Brad Scioli

No. 99
- Position: Defensive end / Defensive tackle

Personal information
- Born: September 6, 1976 (age 49) Bridgeport, Pennsylvania, U.S.
- Listed height: 6 ft 3 in (1.91 m)
- Listed weight: 277 lb (126 kg)

Career information
- High school: King of Prussia (PA) Upper Merion
- College: Penn State
- NFL draft: 1999: 5th round, 138th overall pick

Career history
- Indianapolis Colts (1999–2004);

Awards and highlights
- First-team All-Big Ten (1998); Defensive player of the game 1999 Hula Bowl;
- Stats at Pro Football Reference

= Brad Scioli =

American football player (born 1976)

Brad Elliott Scioli (born September 6, 1976) is an American former professional football defensive end for the Indianapolis Colts of the National Football League (NFL).

==College career==
Scioli attended Penn State University, playing defensive end for coach Joe Paterno. Following a senior campaign in 1998, during which he recorded ten sacks, he was named the outstanding senior member of the Penn State team.
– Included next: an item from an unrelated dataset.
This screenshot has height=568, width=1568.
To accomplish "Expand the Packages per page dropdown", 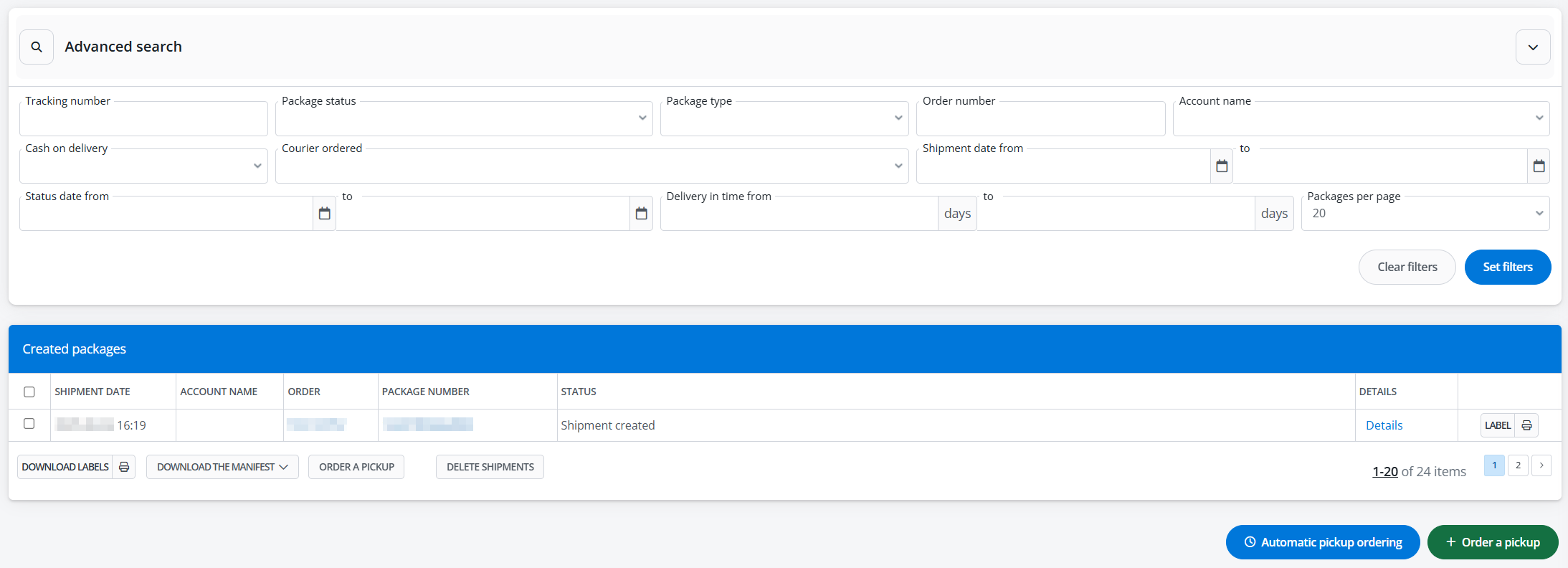I will click(x=1425, y=214).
Scioli was also named defensive player of the game at the 1999 Hula Bowl college all-star game. Scioli spent a season playing tight end while in college.

Scioli earned a bachelor's degree in Hotel, Restaurant and Institutional Management from Penn State.

==Professional career==
Scioli was selected as the 138th overall pick by the Indianapolis Colts in the fifth round of the 1999 NFL draft and played for the team from 1999 to 2006. He recorded 15 sacks in his six-year career, with a high of seven sacks in 2002. He was drafted with a fifth-round draft selection acquired from St. Louis for the Colts' star running back Marshall Faulk (also included in the deal was a second-round pick used on LB Mike Peterson). Scioli retired in 2004 due to injuries.

==Personal life==
After retiring from football with a shoulder injury, Scioli went back to school at West Chester University, where he earned his certification to teach. He then got a master's degree in education development & strategies at Wilkes University. Scioli then moved back to his home town of Bridgeport, Pennsylvania, which is in the Upper Merion Area School District. Following his move, in 2007 he began teaching health and physical education at Upper Merion Area High School. Scioli is married and has two daughters.

==Lawsuit against the NFL==
In December 2011, Scioli was part of a group of 11 other professional players who filed a lawsuit against the NFL. The players and their attorneys alleged that the League failed to properly treat head injuries in spite of prevailing medical evidence and the prevalent use of Toradol administered by the team to the players as a pain-masking agent, leading the players to develop effects of brain injury.